2.2.5 CDDP 生物效价的测定 将血小板聚集分析仪预热至37℃，取300 µL PPP 进行基线调零，精密吸取274 µL PRP 和20 µL 不同浓度的药液加入反应杯中（空白组用20 µL 0.9%NaCl），放进反应通道孵育 5 min 后，调平基线，加入6 µL ADP 溶液，待各通道均出现最大聚集率后终止测定，记录最大聚集率，计算出抑制率（%），平行测定3 次，以质量浓度为横坐标，抑制率为纵坐标分别绘制出SAB 和CDDP 的量效关系曲线，采用斜率比法求得相对效价值。最终效价结果为3 次测得平均数。结果显示阳性药丹酚酸B 及CDDP 均具有抗血小板聚集药效活性，且在一定质量浓度范围内呈剂量依赖关系，相对效价值结果见表3。
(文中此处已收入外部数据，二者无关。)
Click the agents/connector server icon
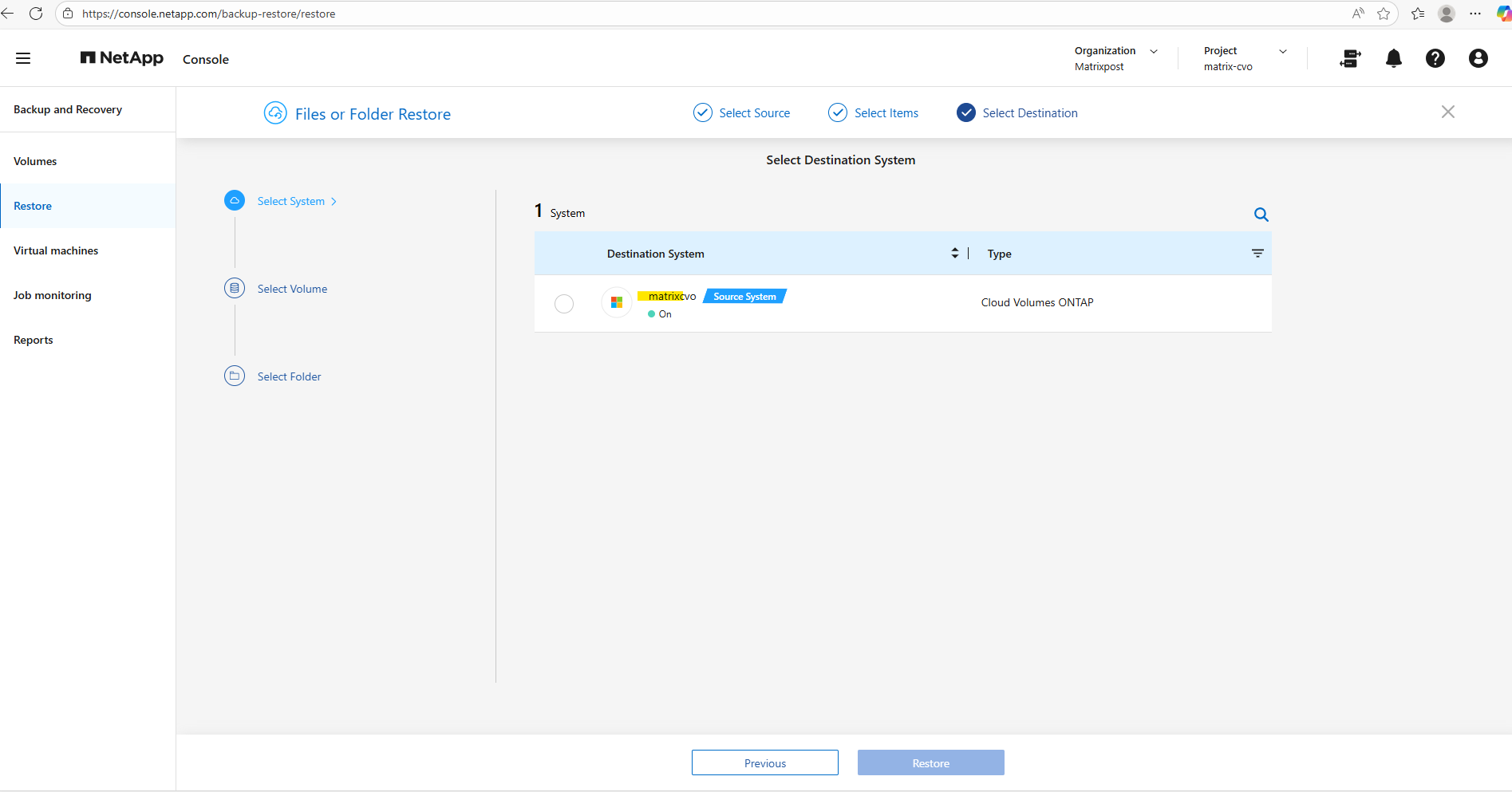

表3 11 批CDDP 稳定性样品抗血小板聚集相对效价值(±s，n ＝3)Tab 3 Relative potency value of antiplatelet aggregation of 11 batches of CCDP stability samples (±s，n ＝3)

表3 11 批CDDP 稳定性样品抗血小板聚集相对效价值(±s，n ＝3)Tab 3 Relative potency value of antiplatelet aggregation of 11 batches of CCDP stability samples (±s，n ＝3)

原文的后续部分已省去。